舒悅及時收嘴,抬眼看她,小心翼翼的問,“能提他嗎?”

秦嘉笑了一下,“你隨意,但盡量別提。我這次來,也不想碰到他。”

“這恐怕有點難。他這幾年的狀況你就不想知道?比如婚否?”

秦嘉搖頭,“我要是想知道早就問過你了。這人和我現在沒有任何關係。”

“也是。這都四年了,我幹兒子都這麽大了,我覺得該放下的都放下了。來來來,多吃點。你明天去警局我送你過去,要帶律師嗎?”

“不用,我過去隻能算是配合調查,提供線索的。”

舒悅原本安排了回到酒店之後去做個SPA,讓秦嘉好好舒展一下。其他娛樂活動,等秦嘉休息好了再說。

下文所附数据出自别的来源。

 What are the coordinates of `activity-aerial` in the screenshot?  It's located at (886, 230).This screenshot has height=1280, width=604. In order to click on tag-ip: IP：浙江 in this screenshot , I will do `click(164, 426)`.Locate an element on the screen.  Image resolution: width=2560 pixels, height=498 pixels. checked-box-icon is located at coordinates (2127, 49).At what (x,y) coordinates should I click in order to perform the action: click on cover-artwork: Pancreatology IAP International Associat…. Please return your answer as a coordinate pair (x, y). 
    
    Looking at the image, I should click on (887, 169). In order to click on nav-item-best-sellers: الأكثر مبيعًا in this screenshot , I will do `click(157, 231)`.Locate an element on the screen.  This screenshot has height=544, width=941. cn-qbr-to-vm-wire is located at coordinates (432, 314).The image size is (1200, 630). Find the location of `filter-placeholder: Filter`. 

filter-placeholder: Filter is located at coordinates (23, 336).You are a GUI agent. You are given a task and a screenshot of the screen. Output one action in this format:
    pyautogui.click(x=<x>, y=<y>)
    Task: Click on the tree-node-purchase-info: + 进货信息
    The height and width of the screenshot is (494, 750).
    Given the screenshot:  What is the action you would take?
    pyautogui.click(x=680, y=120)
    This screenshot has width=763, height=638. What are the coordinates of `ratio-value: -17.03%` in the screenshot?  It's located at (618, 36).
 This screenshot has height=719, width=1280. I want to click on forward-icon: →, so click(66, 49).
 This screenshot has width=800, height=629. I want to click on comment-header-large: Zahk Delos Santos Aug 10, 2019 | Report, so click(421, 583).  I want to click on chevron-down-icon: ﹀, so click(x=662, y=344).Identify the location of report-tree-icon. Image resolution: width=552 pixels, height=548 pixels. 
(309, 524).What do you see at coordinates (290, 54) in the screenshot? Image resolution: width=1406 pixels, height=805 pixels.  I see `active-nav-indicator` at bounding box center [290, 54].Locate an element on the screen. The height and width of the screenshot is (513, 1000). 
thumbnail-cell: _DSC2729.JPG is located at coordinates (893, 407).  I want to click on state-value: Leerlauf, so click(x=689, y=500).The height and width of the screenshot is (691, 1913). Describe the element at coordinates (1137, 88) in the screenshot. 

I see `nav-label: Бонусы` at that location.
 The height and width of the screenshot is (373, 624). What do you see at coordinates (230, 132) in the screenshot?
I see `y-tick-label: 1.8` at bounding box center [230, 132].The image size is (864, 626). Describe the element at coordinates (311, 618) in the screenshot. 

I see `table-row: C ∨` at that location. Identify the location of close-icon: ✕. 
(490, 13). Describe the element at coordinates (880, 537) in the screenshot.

結果她手頭上突然有件緊急的事情。

秦嘉便叫她不用管自己,不用那麽客氣。

舒悅就說明天早上過去找她,然後吩咐司機送秦嘉回酒店。

和舒悅雖然幾年不見,但依舊一見如故,這感覺讓她覺得很溫暖。

她那麽排斥回到這裏,其實也沒想象的糟糕。

電梯門叮的一聲打開,秦嘉走到房間門口,刷卡,門打開的一瞬,突然被人一推,來不及呼喊,就被捂住了嘴巴。